Actualizado 16/08/2017
Manuel Alcántara

Dos filas de plátanos desnudos enmarcan las aceras de una calle cuya final no se divisa. Parte de la ciudad vieja y se adentra en los territorios de expansión que una vez fueron arrabales y después intentaron dibujar una modernidad desarrollista. Las casas de una altura, de techos altos y ventanales grandes cerrados con contraventanas de madera y alternando en su cromatismo, dan paso, intercalados, a edificios feos de varios pisos con balcones deslucidos. El aire es melancólico y la luz está perfilada con tonos mate.
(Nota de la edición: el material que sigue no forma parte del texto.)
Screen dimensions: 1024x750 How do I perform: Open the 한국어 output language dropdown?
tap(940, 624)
Da igual el día de la semana que sea, quizá también la estación del año, la ausencia de bullicio es permanente. Cuando camino azotado por el viento que sube del río o, alguna tarde, mojado por la llovizna del invierno austral pierdo el sentido de donde estoy. Pareciera que esa falta, sin embargo, fuera una indicación de una existencia arraigada en un lugar concreto en que siempre estuve, como si nunca hubiera dejado de vivir allí, de andar por esos barrios, de quedar empapado por una nostalgia infinita. Algo que choca con la evidencia de quien siempre está de paso, como tantas otras ocasiones.
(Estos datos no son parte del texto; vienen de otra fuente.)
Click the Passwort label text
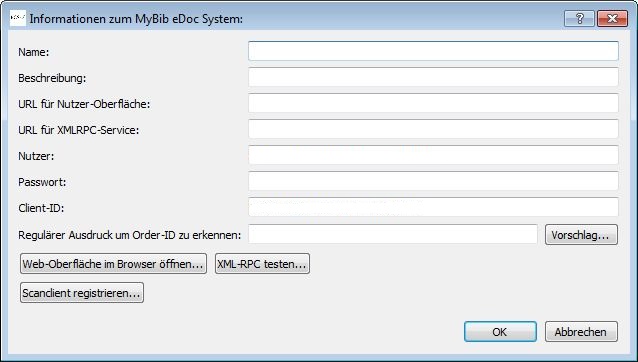 pyautogui.click(x=42, y=182)
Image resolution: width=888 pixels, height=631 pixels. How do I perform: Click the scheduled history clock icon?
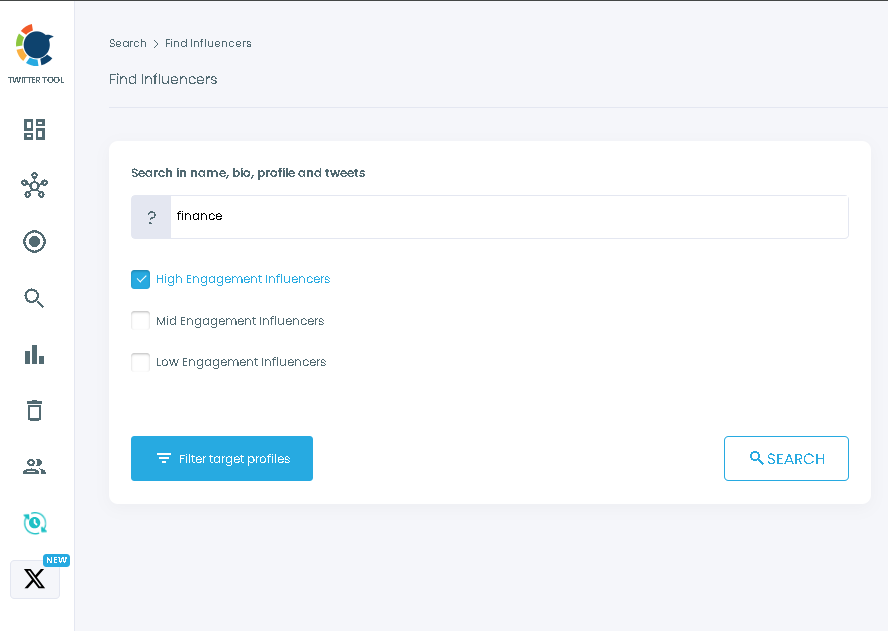(34, 522)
Asido a una idea de la vida, al igual que se prende la mano querida, contemplo el paso del tiempo que va de la primera vez a la siguiente y de aquella a esta. Configuro relatos que en ocasiones escribo y en otras son meros recuerdos desvaídos que hilan una historia que busca ser coherente dominada por el afán de dejar huella. Por eso no ceso en preguntarme no tanto por el sentido de las cosas sino por cuestiones más intrascendentes que provoquen al menos una sonrisa cómplice en la persona lectora. El color es una de ellas. Al igual que diferencia las casas desvencijadas que dejo al costado, es una invitación a referirlo a otras instancias. Si ellas están pintadas de marrón, o de amarillo, quizá de azul marino o de color púrpura, a veces ocre, otras gris, raras veces de blanco, ¿por qué no buscarlo en todas partes? Mi esfuerzo resulta pronto vano so pena de no ser un farsante. ¿No son el agua o el aire, por definición, incoloros? Porque, si dejaran de serlo o bien estarían mostrando la evidencia de un estado tóxico o serían una pura fantasía que desaparecería en un breve lapso.
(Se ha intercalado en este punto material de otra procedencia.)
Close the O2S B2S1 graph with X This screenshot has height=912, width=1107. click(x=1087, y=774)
No obstante, en Montevideo descubro que es factible algo que el sentido común rechaza poder ser objeto de cualquier color. El tiempo es una de las grandes abstracciones que todo el mundo maneja que, sin embargo, ingenuamente, se aprehende con diferentes mediciones desde los albores de la humanidad. Son muchos otros los adjetivos y los adverbios que lo acompañan. Pero yo, en esta ciudad, sé que hay un color del tiempo, indefinido, difícil de precisar, que emana de una sutil mixtura entre el pasado, sus gentes, sus calles y casas, el influjo del río y la propia forma en que pasa de tarde en tarde, cada pulso vital.